Per our discussion in our meeting today, @pradyunsg believes we should be able to make this release in the second half of October, assuming we don't find a showstopper in a bug report before then.

brainwane commented

I just spoke with @pradyunsg about the timing of the 20.3 release. Conclusion: @pradyunsg and I are leaning towards modifying the plans for 20.3 to:

  • a pre-release this week
  • a stable release in mid-November, around Nov. 11-12

Reasons: In terms of features and showstoppers, we are set to be ready to release this week. However, a few things have come up, just now, at the end of the 20.2 beta period:

  • #8664 (comment) We need to nail down our policy and implementation re: Python 2 support.
  • #9030 and pypi/warehouse#4321 (comment) We've just run into some CI blips/glitches that have gotten in our way and are not yet completely resolved.
  • As Election Day in the United States (Tuesday, 3 November) approaches, we're seeing an increasing risk of civil unrest in the US (which may occur approaching, on, and immediately following 3 November), and we're considering the risk that a disruptive change to pip, released only a week or less before the election, would make it harder for civic tech developers/administrators and data scientists to use Python (in tools to assess/counter voting suppression and violence).

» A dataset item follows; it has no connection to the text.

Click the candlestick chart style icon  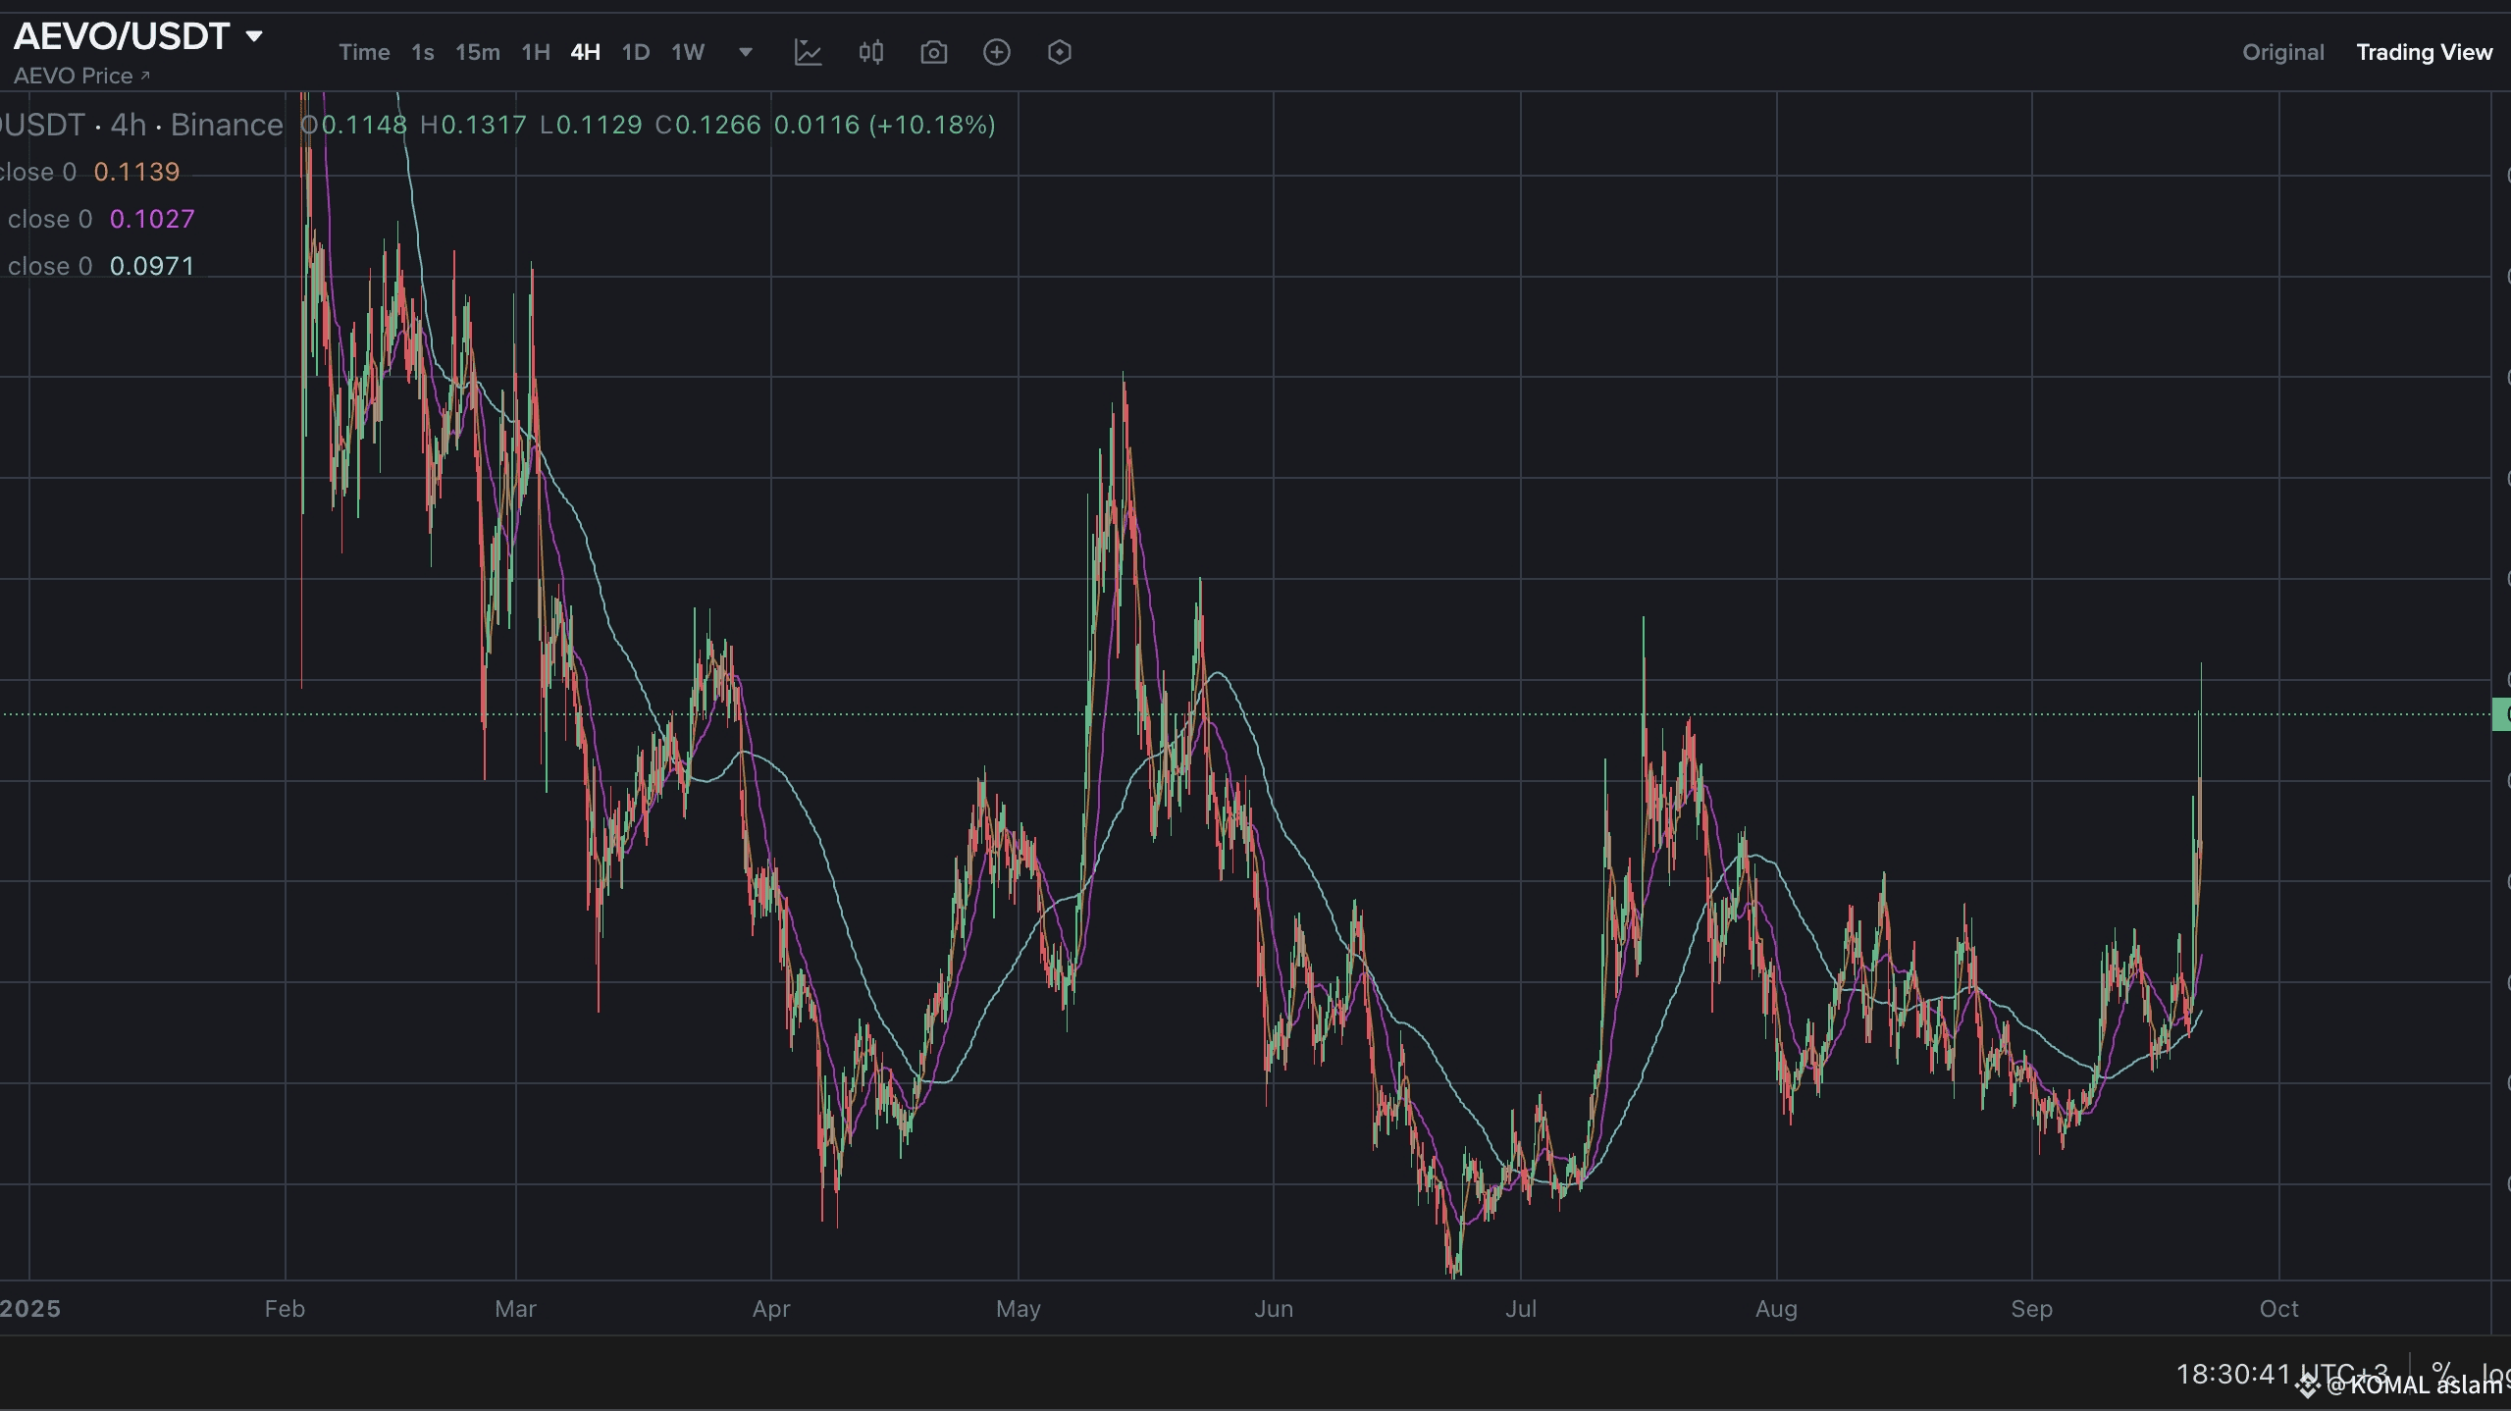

We planned an October release, in accordance with the usual release cadence, before the full scope of the pandemic and the US election situation emerged. But, as the release policy states,

The release manager may, at their discretion, choose whether or not there will be a pre-release period for a release, and if there is may extend that period into the next month if needed.

@pypa/pip-committers heads-up in case you are inclined to agree or disagree.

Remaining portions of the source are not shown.